Tsumkwe learners in water, electricity crisis

12 Feb 2015 07:10am
OTJIWARONGO, 12 FEB (NAMPA) – School children at the Tsumkwe Senior Secondary School and the Tsumkwe Primary School have been without water and electricity since Sunday.
It is alleged that the solar power system supplying electricity to the Tsumkwe settlement is dysfunctional.
Tsumkwe is situated over 260 kilometres east of Grootfontein in the Otjozondjupa Region.
One of the concerned parents, Josef Ngaone said the situation is getting worse here daily.
The general public is forced to get water from taps connected to some installed stationary water tanks here.
Ngaone further stated that school children are fetching water to drink in containers from the Tsumkwe Community Crafts Centre, the police station or the clinic.
These are the only places being provided with water by the Ministry of Works and Transport.

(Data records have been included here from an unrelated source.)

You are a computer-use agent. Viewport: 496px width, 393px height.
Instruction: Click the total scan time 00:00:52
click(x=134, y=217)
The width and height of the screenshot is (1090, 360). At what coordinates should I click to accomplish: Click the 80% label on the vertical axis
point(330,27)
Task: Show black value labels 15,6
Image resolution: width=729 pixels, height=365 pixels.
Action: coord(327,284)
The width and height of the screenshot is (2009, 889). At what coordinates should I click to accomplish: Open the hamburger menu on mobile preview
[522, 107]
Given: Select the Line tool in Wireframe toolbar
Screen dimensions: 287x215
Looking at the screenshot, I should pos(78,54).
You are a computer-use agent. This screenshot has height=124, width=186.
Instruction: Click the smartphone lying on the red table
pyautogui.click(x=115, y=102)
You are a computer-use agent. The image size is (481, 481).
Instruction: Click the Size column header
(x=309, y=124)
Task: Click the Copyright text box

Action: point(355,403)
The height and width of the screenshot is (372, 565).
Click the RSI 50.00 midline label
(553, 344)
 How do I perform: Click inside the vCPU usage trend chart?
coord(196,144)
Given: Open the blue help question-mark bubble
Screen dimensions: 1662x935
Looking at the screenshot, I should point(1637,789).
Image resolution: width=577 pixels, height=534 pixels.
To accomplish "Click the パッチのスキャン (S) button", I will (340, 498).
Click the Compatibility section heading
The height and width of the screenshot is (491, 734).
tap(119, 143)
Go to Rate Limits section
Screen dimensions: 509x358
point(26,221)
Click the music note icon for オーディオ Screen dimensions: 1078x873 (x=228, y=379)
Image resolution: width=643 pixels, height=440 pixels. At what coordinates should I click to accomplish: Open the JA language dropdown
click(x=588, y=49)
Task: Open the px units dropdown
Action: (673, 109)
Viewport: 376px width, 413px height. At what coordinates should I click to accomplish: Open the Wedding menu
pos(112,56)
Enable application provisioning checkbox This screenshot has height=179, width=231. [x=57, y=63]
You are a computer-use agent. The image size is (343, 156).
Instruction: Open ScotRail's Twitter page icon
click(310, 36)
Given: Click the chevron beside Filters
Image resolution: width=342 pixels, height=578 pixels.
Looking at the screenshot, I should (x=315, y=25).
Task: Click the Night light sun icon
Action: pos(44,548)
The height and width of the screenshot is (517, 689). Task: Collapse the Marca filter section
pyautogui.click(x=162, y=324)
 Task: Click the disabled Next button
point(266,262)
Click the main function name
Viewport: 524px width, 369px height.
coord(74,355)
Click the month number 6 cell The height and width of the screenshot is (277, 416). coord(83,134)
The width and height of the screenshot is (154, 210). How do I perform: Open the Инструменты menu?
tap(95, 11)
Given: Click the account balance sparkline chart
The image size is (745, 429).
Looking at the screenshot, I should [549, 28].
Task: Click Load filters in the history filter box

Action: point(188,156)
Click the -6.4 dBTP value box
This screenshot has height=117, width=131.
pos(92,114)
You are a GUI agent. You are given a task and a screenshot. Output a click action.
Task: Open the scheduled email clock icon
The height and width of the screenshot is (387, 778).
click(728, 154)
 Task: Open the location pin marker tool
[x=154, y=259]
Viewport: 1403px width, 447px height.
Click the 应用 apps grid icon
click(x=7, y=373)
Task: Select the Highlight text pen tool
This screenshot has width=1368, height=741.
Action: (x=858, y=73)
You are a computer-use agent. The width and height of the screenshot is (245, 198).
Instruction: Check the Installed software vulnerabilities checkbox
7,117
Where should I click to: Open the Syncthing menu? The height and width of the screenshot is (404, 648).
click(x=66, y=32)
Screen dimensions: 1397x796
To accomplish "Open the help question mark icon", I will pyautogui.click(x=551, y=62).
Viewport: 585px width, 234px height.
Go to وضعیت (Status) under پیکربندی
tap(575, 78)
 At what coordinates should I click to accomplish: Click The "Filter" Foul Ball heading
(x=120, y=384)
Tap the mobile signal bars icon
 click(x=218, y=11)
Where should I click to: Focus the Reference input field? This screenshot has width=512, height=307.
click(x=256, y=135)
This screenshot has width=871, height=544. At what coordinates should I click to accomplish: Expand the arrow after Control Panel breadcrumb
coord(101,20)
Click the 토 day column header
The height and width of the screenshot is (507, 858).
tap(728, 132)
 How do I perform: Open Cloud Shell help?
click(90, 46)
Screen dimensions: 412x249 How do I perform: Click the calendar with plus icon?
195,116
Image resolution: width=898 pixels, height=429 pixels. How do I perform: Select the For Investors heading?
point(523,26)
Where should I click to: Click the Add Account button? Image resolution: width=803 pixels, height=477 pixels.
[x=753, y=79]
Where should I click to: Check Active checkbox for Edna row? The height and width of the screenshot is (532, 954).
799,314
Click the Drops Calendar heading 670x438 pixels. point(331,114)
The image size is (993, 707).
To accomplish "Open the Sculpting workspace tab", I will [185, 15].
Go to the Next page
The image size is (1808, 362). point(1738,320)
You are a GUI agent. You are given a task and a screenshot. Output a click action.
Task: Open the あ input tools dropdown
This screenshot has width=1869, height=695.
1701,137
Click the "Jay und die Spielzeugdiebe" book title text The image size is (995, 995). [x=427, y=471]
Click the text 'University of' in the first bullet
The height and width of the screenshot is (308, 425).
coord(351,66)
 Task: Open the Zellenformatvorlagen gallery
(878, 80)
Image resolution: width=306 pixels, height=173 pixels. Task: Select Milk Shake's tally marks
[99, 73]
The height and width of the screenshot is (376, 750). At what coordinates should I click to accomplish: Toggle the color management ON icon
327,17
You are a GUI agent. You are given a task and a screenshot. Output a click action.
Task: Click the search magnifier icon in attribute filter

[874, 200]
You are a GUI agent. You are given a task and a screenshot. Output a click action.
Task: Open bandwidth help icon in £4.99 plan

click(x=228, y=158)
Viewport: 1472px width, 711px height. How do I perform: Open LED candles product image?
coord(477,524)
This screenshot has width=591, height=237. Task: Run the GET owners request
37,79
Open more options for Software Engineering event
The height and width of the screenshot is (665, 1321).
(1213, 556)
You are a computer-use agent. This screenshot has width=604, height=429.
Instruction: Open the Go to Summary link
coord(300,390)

“The children in the hostel at the Tsumkwe Senior Secondary School walk long distances at night to use the bush when nature calls since their ablution facilities are out of order.
This situation is unacceptable,” Ngaone told Nampa in a telephonic interview on Thursday.
He said nearly 200 learners accommodated at this secondary school’s hostel could face food shortages as their raw food being kept in a cool storeroom has already been spoiled.
The hostel cooks are not cooking on stoves anymore for the children – there is no electricity to cook on, he added.
“The night study sessions have already been suspended,” Ngaone lamented.
Tsumkwe circuit school inspector Alfeus Dax also expressed concern about the situation at these two schools, where the majority of learners are San- speaking Namibians.
He said the crisis started on Sunday when the electricity supply was cut by the Ministry of Works and Transport due to the damaged solar system, which consequently affected the pumping of underground water on which residents survive.
“I already compiled a letter addressed to the Education authorities in Otjiwarongo, informing them of the situation,” Dax said.
According to him, a food-cooling storage system for school children in the hostel should be a high priority, while the ablution facilities as well as a conducive teaching and learning environment have thus been disrupted by the dysfunctional sources of electricity.
“I am really concerned. I just don’t know how to address this situation,” Dax stated.
On her part, the Acting Otjozondjupa Regional Education Director Albertina-Peneyambeko Nangolo said the situation is being attended to.
“We are very sure the problem will be resolved because the broken part of the solar system arrived in Windhoek on Wednesday from South Africa, and before the end of this week, it will be fixed,” she said.
Contacted for comment, a Senior Works Inspector in the Ministry of Works and Transport, Andrie Louw said the crisis started on Sunday after the solar panel system stopped functioning.
He said before Friday, the entire Tsumkwe settlement will have its electricity and water back.
He thus urged the community members to remain calm.